Ter plaatse van het plangebied, locatie 2 is sinds 21 december 2006 het bestemmingsplan "Molenveld en De Ooi" vastgesteld.
![]() |
|
bestemmingsplan Molenveld en De Ooi |
Het plangebied heeft ter plaatse de bestemmingen "Verkeer" en "Groen". Er gelden geen dubbelbestemmingen.
Overig beleid
Nota Ruimtelijke Kwaliteit
Sinds november 2011 is de Nota Ruimtelijke Kwaliteit (NRK) van kracht. Doelstelling van deze nota is het behouden, versterken en uitbreiden van de ruimtelijke kwaliteit in de gemeente Doesburg. Tevens dient ze als input voor diverse andere beleidsstukken zoals het kwaliteitsbeleid van de gemeente voor de publieke ruimte. De NRK is door de gemeenteraad van Doesburg vastgesteld als beleidsnota en in het bijzonder als welstandsnota.
"De 'nota nieuwe stijl' wordt gekenmerkt door een meer open houding, waarbij niet toetsen en verplichten, maar voorlichten, stimuleren en begeleiden centraal staan. "
In de Nota zijn voor alle te onderscheiden stadsdelen van Doesburg, waaronder de binnenstad en de vestinggordel, inventarisaties gemaakt met betrekking tot de kenmerken en ambities. Op basis daarvan zijn spelregels geformuleerd voor nieuwe ontwikkelingen. Deze spelregels hebben betrekking op maat, schaal, kleur en materiaal. Ook moeten deze plannen worden voorgelegd aan de Commissie Ruimtelijke Kwaliteit (CRK), die de wettelijke taak heeft om het college van B&W te adviseren over de welstands- en monumentenaspecten van aanvragen voor omgevingsvergunning.
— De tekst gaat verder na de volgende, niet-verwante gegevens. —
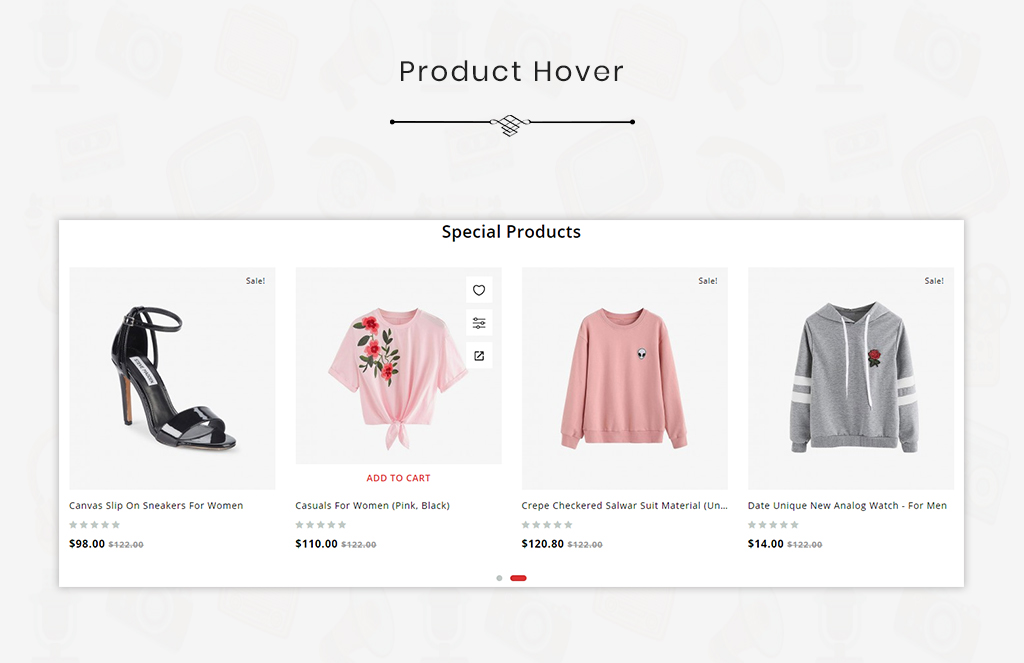Click star rating under Crepe Checkered Salwar

click(547, 525)
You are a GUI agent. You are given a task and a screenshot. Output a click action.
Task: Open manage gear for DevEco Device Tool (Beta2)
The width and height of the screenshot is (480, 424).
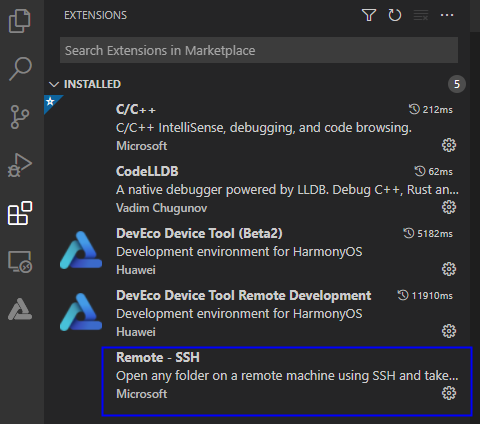(449, 269)
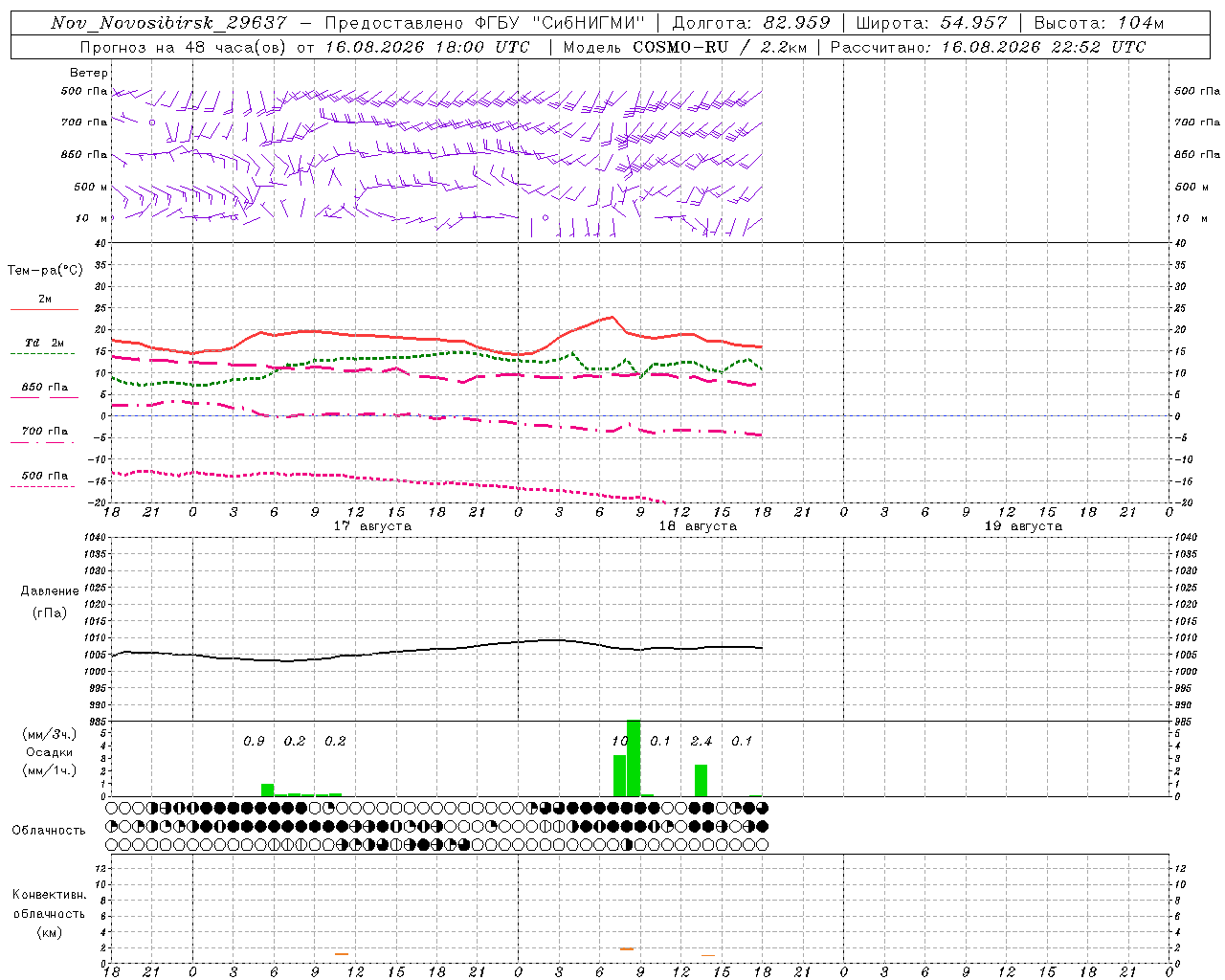Click the Nov_Novosibirsk_29637 station title

168,23
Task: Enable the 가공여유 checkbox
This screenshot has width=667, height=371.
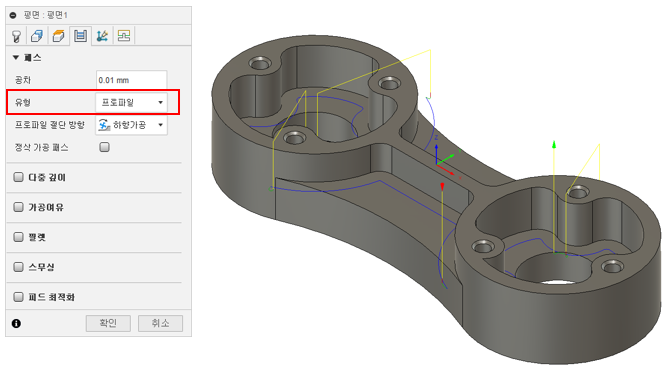Action: [x=18, y=207]
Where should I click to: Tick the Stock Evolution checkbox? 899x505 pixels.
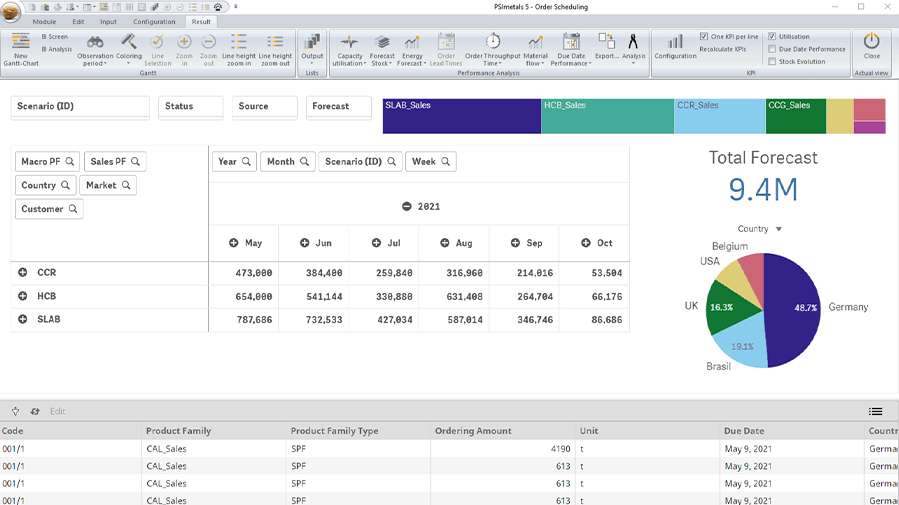point(772,61)
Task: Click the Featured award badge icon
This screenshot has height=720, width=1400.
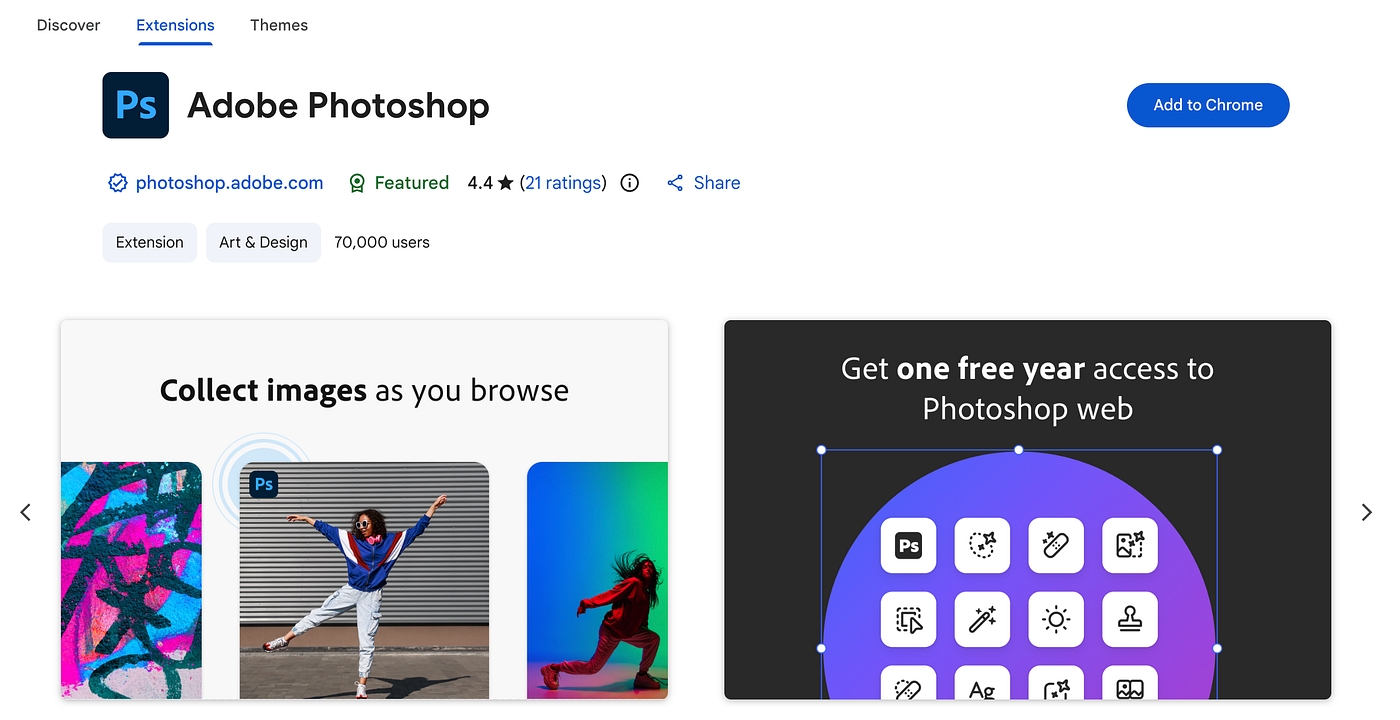Action: (357, 183)
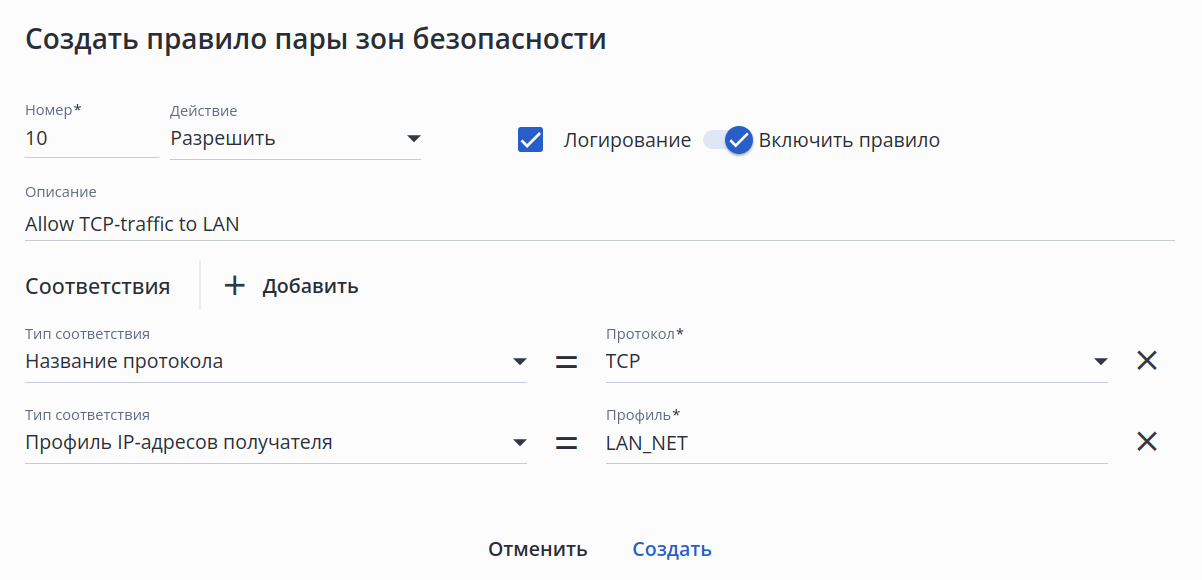The width and height of the screenshot is (1202, 580).
Task: Tick the Логирование checkbox
Action: [x=531, y=140]
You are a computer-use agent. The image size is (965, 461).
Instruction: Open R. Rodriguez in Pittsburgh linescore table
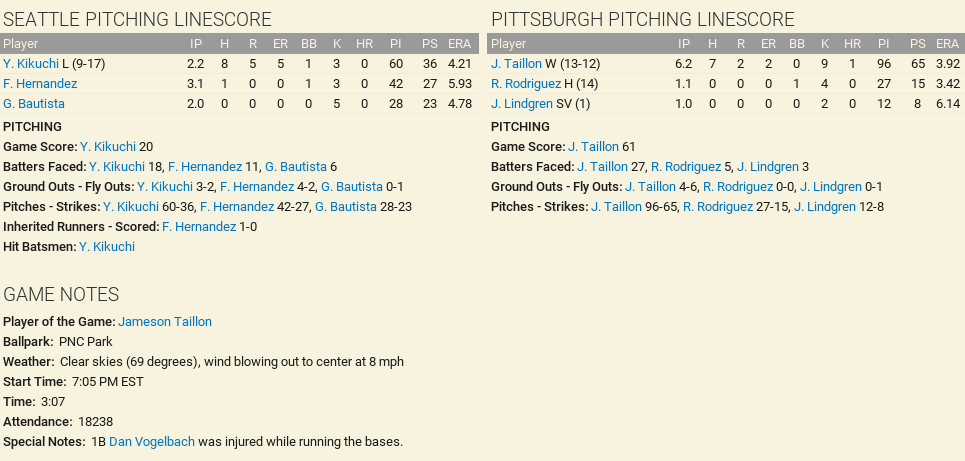[x=526, y=84]
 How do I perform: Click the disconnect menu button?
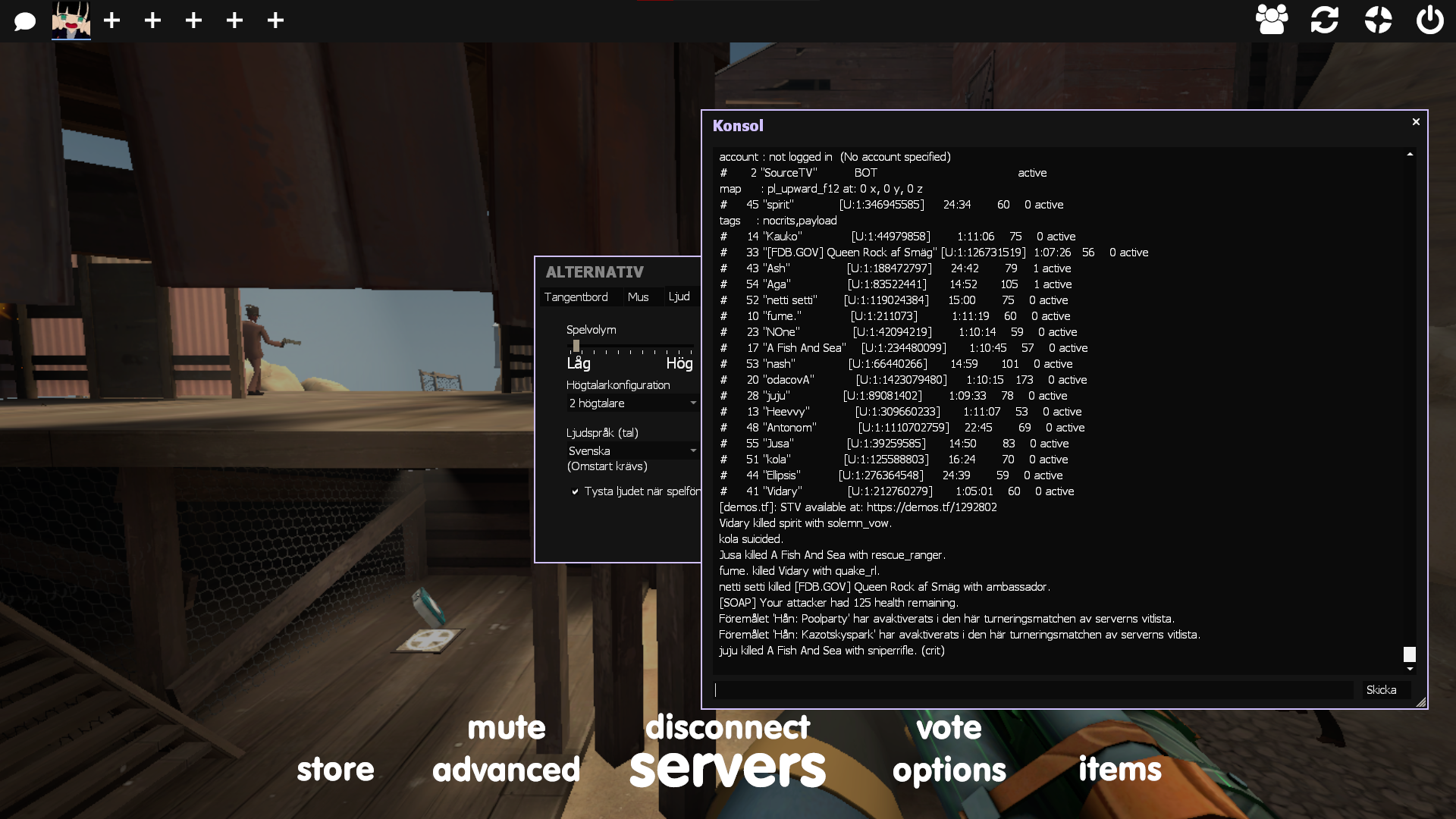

De gemeente heeft het Gelders Genootschap te Arnhem aangewezen om de CRK te organiseren.
Planspecifiek
Er heeft een aantal maal vooroverleg plaatsgevonden, waaraan ook het Gelders Genootschap heeft deelgenomen en dit heeft geresulteerd in de Nota van Uitgangspunten. Hierin wordt op diverse aspecten ingegaan, waaronder de ruimtelijke kwaliteit. Met betrekking tot ruimtelijke kwaliteit gelden de volgende punten:
De uitvoerbaarheid van een bestemmingsplan moet als gevolg van het Besluit ruimtelijke ordening (Bro) aangetoond worden (artikel 3.1.6 van het Bro). Daaronder valt zowel de onderzoeksverplichting naar verschillende ruimtelijk relevante aspecten (geluid, bodem, etc.) als ook de economische uitvoerbaarheid van het plan.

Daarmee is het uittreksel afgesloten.